Silicon's successor lurks in the lab
Published: 20 Oct 2003 16:05 BST
Such confined dimensionality means that nanotubes can conduct heat better than any other material ever discovered, including diamonds, and could even be used to transfer energy in homes or between power stations. Tubes can also be used to carry light, enhancing or replacing optical fibre.
In chips, nanotubes could lead to transistors that switch off and on much faster than today's silicon variety.
Appenzeller said it is impractical to compare their performance to silicon transistors because researchers have only tested how single nanotubes work. Still, the early results are very promising, he noted, and the same basic transistor structure can be used.
"You just replace, ideally, hypothetically, the access device with a nanotube. The source, the drain, the architecture is the same," Appenzeller said. One-dimensional objects can be formed from other materials, such as boron nitride, but carbon has been studied the most so far.

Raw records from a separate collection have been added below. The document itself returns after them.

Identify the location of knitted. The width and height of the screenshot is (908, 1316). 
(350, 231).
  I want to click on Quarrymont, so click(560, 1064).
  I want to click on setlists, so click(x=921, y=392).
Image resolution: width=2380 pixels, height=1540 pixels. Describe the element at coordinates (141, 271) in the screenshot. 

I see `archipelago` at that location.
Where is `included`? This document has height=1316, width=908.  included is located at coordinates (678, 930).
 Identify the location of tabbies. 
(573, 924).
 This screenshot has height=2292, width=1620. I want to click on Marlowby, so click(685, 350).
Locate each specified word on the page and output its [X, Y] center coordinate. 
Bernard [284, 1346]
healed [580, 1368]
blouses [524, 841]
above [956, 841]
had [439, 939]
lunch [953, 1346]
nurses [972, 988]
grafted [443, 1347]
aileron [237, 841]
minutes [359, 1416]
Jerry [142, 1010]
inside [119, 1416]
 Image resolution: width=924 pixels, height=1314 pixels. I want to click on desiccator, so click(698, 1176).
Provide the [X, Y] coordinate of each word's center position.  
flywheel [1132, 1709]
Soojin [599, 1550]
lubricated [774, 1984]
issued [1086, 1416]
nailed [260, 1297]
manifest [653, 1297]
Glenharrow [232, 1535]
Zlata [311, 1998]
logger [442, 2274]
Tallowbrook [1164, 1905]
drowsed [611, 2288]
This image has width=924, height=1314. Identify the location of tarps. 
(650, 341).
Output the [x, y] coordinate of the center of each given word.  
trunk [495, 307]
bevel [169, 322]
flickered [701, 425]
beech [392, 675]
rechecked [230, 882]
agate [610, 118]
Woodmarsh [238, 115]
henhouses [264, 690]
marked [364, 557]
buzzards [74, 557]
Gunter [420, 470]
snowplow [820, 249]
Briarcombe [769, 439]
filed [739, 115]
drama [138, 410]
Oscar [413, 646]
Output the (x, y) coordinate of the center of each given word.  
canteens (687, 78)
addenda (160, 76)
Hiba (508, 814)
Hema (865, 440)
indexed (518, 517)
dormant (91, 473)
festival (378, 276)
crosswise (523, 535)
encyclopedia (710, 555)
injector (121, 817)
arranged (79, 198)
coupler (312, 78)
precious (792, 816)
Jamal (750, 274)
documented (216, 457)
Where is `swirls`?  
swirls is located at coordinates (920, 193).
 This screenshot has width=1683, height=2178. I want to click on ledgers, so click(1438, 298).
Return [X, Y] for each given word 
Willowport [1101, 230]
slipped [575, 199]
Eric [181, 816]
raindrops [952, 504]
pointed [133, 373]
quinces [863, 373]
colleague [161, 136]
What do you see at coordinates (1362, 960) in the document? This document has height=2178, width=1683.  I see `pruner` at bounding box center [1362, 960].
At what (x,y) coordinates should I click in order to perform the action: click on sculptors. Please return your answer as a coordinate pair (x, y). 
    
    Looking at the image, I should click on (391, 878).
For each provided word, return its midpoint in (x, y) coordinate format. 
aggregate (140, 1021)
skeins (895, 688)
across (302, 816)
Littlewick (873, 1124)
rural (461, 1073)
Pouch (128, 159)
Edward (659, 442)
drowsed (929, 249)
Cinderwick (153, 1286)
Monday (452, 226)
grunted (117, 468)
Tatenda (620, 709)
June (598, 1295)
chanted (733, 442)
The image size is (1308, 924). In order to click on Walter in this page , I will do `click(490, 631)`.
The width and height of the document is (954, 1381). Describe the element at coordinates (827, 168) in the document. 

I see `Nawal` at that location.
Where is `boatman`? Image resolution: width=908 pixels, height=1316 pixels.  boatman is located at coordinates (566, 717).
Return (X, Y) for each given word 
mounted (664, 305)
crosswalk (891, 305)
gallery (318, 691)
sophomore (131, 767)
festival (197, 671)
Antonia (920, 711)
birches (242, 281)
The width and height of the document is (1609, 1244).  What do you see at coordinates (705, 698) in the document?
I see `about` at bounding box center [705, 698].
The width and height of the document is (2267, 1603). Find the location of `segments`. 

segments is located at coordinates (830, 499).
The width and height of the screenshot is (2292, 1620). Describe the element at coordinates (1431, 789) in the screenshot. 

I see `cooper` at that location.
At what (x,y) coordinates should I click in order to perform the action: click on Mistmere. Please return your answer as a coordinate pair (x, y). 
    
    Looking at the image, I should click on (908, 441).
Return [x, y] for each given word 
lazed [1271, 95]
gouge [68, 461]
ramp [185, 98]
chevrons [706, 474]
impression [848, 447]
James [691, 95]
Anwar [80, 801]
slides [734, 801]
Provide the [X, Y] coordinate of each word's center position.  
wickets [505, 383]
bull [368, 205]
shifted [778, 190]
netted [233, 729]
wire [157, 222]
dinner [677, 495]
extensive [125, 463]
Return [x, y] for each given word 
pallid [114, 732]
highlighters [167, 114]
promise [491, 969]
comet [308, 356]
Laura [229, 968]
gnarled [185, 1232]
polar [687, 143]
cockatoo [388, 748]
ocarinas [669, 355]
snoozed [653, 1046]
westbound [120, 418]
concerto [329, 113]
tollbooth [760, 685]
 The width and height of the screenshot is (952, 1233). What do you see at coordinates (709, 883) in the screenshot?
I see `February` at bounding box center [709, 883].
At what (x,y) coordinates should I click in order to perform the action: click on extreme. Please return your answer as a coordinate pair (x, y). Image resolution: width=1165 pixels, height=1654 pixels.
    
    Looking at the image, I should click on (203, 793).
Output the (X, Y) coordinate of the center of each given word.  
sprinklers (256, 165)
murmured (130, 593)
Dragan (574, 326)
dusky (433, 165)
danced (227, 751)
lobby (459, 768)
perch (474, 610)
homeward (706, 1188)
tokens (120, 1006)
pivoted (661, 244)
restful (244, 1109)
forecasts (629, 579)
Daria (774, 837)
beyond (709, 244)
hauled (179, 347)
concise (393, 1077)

While nearly everyone agrees that carbon won't likely appear in chips or fiber for several years, other products in the near term are likely to take advantage of nanotubes' electrical properties.
Several companies are looking at ways to use nanotubes in TVs, liquid crystal display monitors and plasma screens for 2005. In traditional TV sets, electron guns shoot electrons at the screen, which must be 18 inches away. LCDs and plasma screens don't require electron guns, but the manufacturing process required to implant the glass with circuitry costs billions.
Nanotube monitors would be thinner than LCDs and far cheaper to make. The tubes can be mixed into a paste and printed onto glass. Hyperspecialised facilities wouldn't be needed.
"It is amazingly simple," Pitstick said. "You put nanotubes in ink and print them down."